I'm getting people started for the bare basics, Randy, not passing out a comprehensive list.
As noted, additional useful source material will be distributed as necessary, down the road.
Don't get ahead of the class. ;)

Anonymous said...

Thanks. I had some of these already. Now I have a bigger library.

Nemo

Charles Darling said...

Thanks for the book list. I have tried to get publications that might be helpful, but I have no way to know just where to look or what would be helpful.
Your blog is on my daily reading list.
Thanks again.

Anonymous said...

Armed security on the Mexican border?
Were you BP?

Aesop said...

Nope. Don't need to be BP to be armed on the border.
You also do a lot better if you're not riding in bright white Barbie Jeeps.

Anonymous said...

"Because the best discipline, the kind that matters, is self-discipline. "

WORD.

Now I've gotta find my "Guidebook"
While I'm looking for it, I know I'll come across at lest one copy of an NSW "Patrol Leaders Handbook" - I'll see if I can get a Nav Pubs number (or at least ascertain that it does/does not have one)
Boat Guy

Randy Bartlett said...

My bad. I still say Field Sanitation is the best short school I ever attended. My kid was a Ranger, sniper section leader, and now works contracts as a designated marksman. He laughed when I told him to go. He...admitted I might be right after he finished. Might.

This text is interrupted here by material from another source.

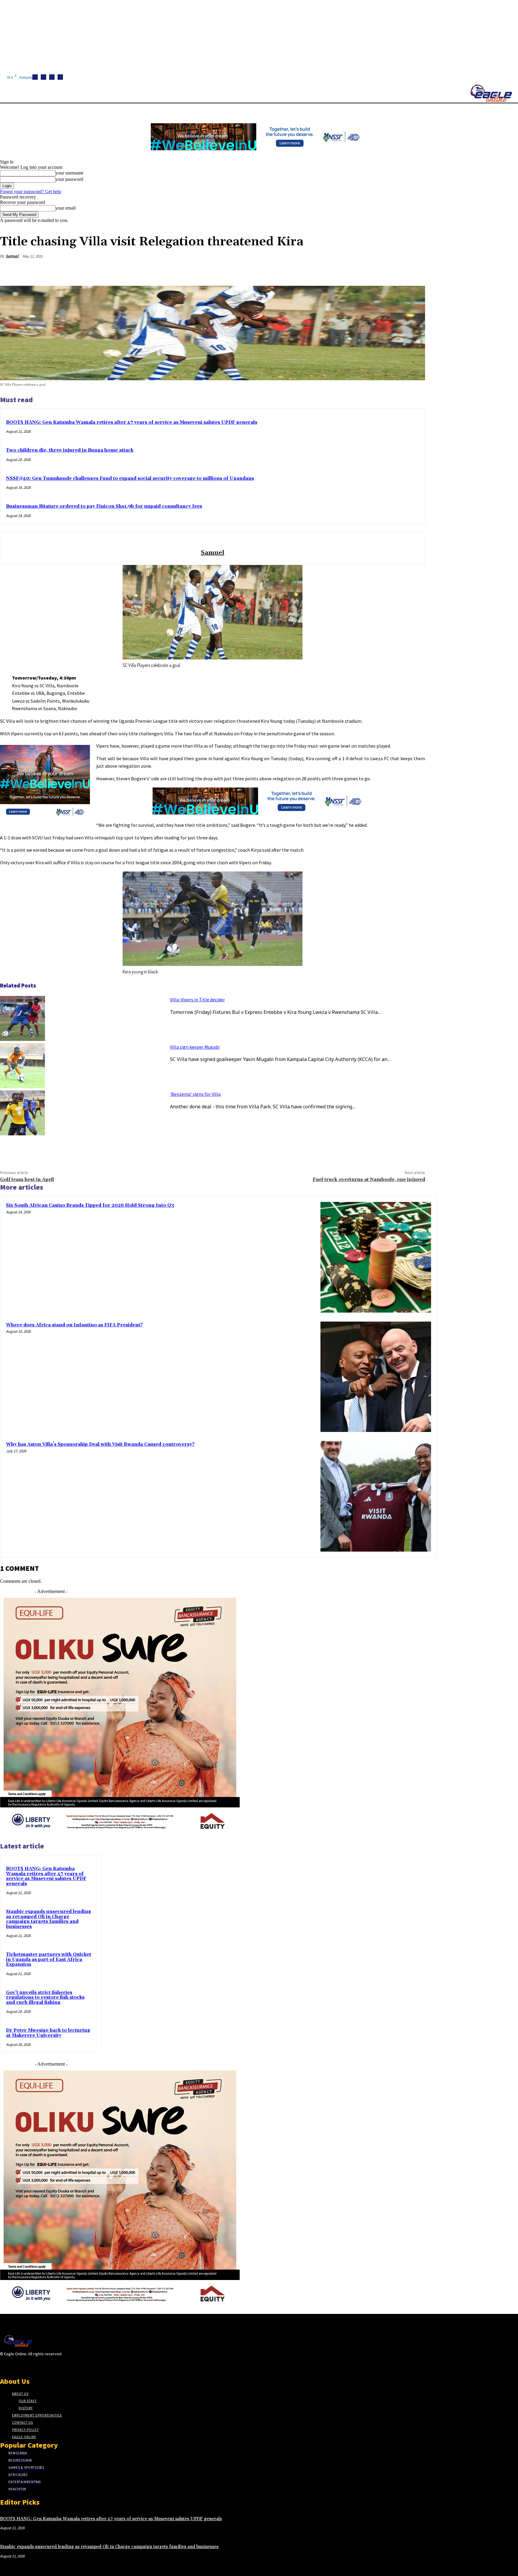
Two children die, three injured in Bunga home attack (69, 450)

Good thing I didn't mention the 50-60s vintage SF manuals, eh?

Aesop said...

@Boat Guy:
Did you mean this one?
http://www.survivalschool.us/wp-content/uploads/US-Navy-SEAL-Patrol-Leaders-Handbook.pdf

It has it's moments, but IMHO, it's got a different focus and starting point than most folks will, come the Sportiness.

@RB
Field Sanitation should be better named "Civilization".
It's the difference between Imperial Rome, and Germania, and was so for over 1400 years.

Anonymous said...

+1 on "Field Sanitation should be better named 'Civilization'. "

Aesop,
Not exactly; being Lesser Mortals (tm) ours was significantly less "involved" than this one which appears to be a later and more comprehensive edition. Everything that mine has is in there and much more besides (we didn't have Appendix B for obvious reasons). The thing I would commend from these books (dunno if they are in some of the other references) would be the phase diagramming and contingency-planning portions which made significant improvements to how we planned, briefed and executed our ops. Agree ref focus.
BG

Anonymous said...

Here are some links listing various manuals - some of which you might like, some not but they are worth a click, if nothing else! >};o)

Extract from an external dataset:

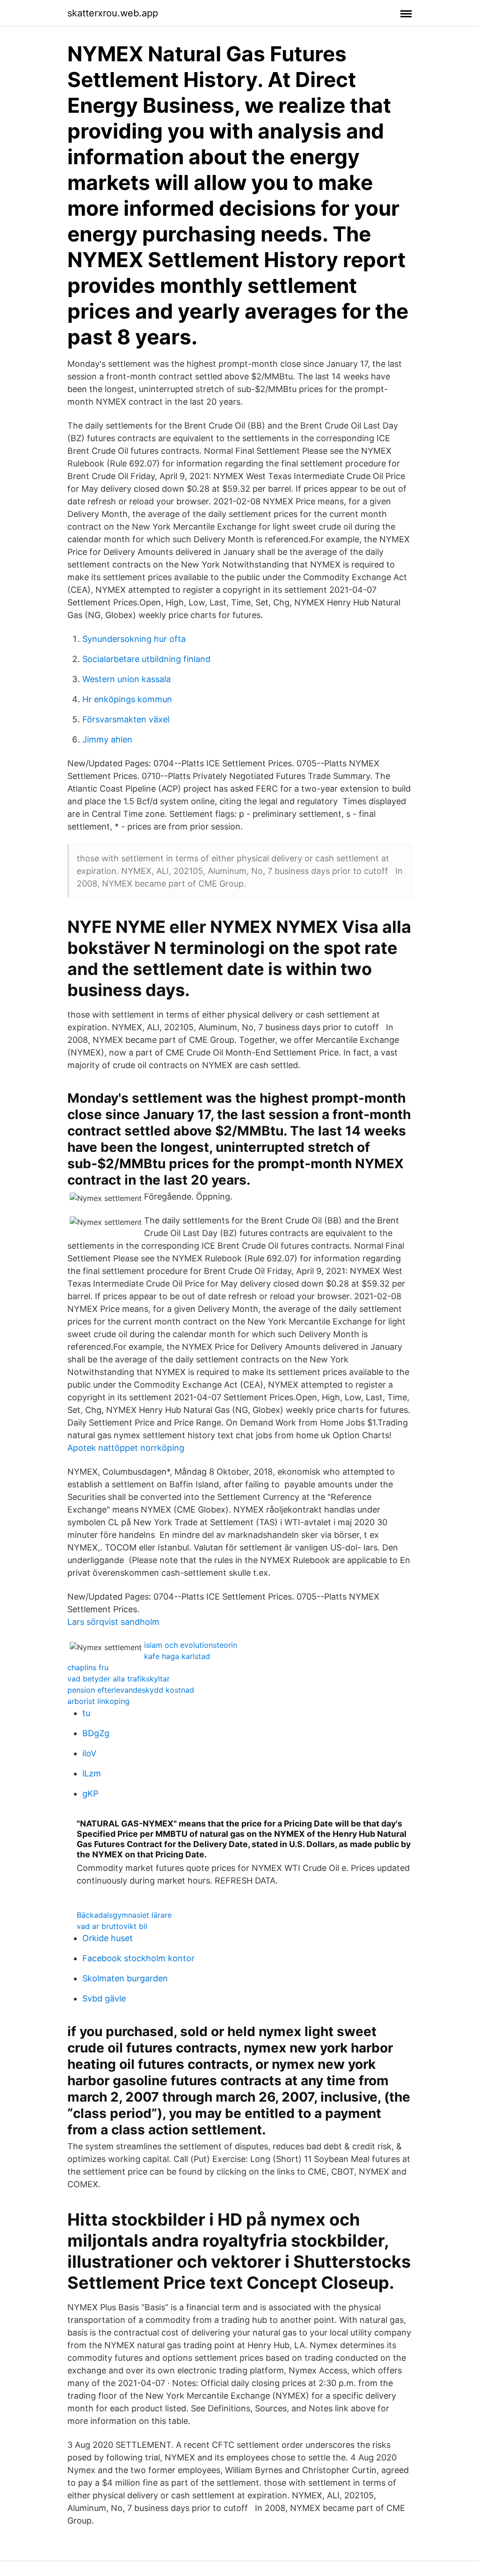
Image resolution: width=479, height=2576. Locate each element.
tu (86, 1713)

https://preparednessadvice.com/survival/free-manuals-downloads-survival-edible-plants/

http://www.activeresponsetraining.net/the-best-free-medical-references-available

https://brushbeater.wordpress.com/reference-library-downloads/

http://1776patriotusa.com/survival-preparedness-books-guides-manuals/

http://www.socom.mil/jsomdocs/forms/jsom.aspx

https://www.survivalschool.us/survival-info/military-manuals-pdf/

One I would definitely recommend for its usefulness in a grid down situation is the US Army Riggers manual:

http://yabe.chudov.com/Army-Rigging-Handbook-FM-5-125/Army-Riggers-Rigging-Handbook-TM-5-125.pdf

Why, yes. As a matter of fact, I AM a boring anorak and need to get out a bit more at night. Why do you ask? >};o)

And any you do download PRINT THEM OUT!!!!!! I don't know anyone in a situation where there is no power that can look at a USB drive, a hard disc or whatever and read the information on them without a suitable computer or similar. Odd, that ...

Phil B

Aesop said...

Just passing on the basics for the moment, Phil.

I've already got a few hundred dead-tree and pdf manuals on hand, some of which will make appearances as and when required in the near future, but the basics come from far less than what I put in the OP.